Beans, beans, the magical pill!
The more you eat the less you ill.
The less you ill the better you feel.
Eat your beans at every meal!
Silly, I know. . . .but what if there were a magical pill, one that would
Lower your total cholesterol & LDL as much as the leading statin (cholesterol lowering drug)
Lower your risk of heart attack by 38% (Kabagambe et al, 2005)
Reduce your risk of type-2 diabetes by 38% (Villegas et al, 2008)
Lower fasting blood glucose and insulin levels
Reduce HbA1c as much as oral medication (Sievenpiper et al, 2009)
Furthermore, what if this magic pill had no negative side effects, was very inexpensive, and didn’t require a prescription? What if, on top of all that, this magic pill helped you achieve and maintain a healthy weight?
Beans versus cutting calories
In fact, when put head-to-head against caloric restriction, researchers found that bean consumption also resulted in a slimmer waistline (Mollard et al, 2012)! That’s right, half the test subjects were asked to eat MORE food (beans) while the other half were asked to eat LESS food (500 calories less per day!). The bean eaters also experienced a greater reduction in some of the risk factors for metabolic syndrome than the calorie restrictors.
Y’all, this is only one study, but numerous studies have uncovered associations between bean consumption and weight loss or lower body mass index.
Beans and satiety
For instance, due to their fiber and protein content, legumes appear to impart a sense of fullness and satiety (Marinangeli & Jones, 2012; McCrory et al, 2010).
Beans and protein
One study compared 4 different protein-rich diets, and the test group who ate the most beans lost the most weight and experienced significant reductions in waist circumference, body fat, blood pressure, and total cholesterol—all from just eating beans four days/week (Abete, 2009).

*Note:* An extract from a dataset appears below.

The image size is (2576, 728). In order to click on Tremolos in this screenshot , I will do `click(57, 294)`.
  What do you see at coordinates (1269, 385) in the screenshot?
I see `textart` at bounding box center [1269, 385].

Best weight loss pill EVER
If you don’t mind a little Increased blood pressure and heart rate, insomnia, nervousness, restlessness, dependence, abuse or withdrawal, all of which may occur with long-term use of weight loss drugs, hey, go for it!
However, if you value your long-term health and want to enjoy a host of pleasant side effects (like decreased cholesterol and fasting blood sugar, etc.) check out the safest and cheapest weight loss pill, which can be found in the bulk section of your favorite natural foods store.
Finally, if you’re looking for a way to get more beans in your diet, check out WellBean, the snack bar that actually improves the overall quality of your diet with three nutrient-rich ingredients--beans, fruit, and nuts. Fill yourself with WellBean. :-)
Kabagambe, E. K., Baylin, A., Ruiz-Narvarez, E., Siles, X., & Campos, H. (2005). Decreased consumption of dried mature beans is positively associated with urbanization and nonfatal acute myocardial infarction. The Journal of nutrition, 135(7), 1770-1775.
Marinangeli, C. P., & Jones, P. J. (2012). Pulse grain consumption and obesity: effects on energy expenditure, substrate oxidation, body composition, fat deposition and satiety. British Journal of Nutrition, 108(S1), S46-S51.
McCrory, M. A., Hamaker, B. R., Lovejoy, J. C., & Eichelsdoerfer, P. E. (2010). Pulse consumption, satiety, and weight management. Advances in Nutrition, 1(1), 17-30.
Mollard, R. C., Luhovyy, B. L., Panahi, S., Nunez, M., Hanley, A., & Anderson, G. H. (2012). Regular consumption of pulses for 8 weeks reduces metabolic syndrome risk factors in overweight and obese adults. British Journal of Nutrition, 108(S1), S111-S122.
Sievenpiper, J. L., Kendall, C. W. C., Esfahani, A., Wong, J. M. W., Carleton, A. J., Jiang, H. Y., ... & Jenkins, D. J. A. (2009). Effect of non-oil-seed pulses on glycaemic control: a systematic review and meta-analysis of randomised controlled experimental trials in people with and without diabetes.
Villegas, R., Gao, Y. T., Yang, G., Li, H. L., Elasy, T. A., Zheng, W., & Shu, X. O. (2008). Legume and soy food intake and the incidence of type 2 diabetes in the Shanghai Women's Health Study. The American journal of clinical nutrition, 87(1), 162-167.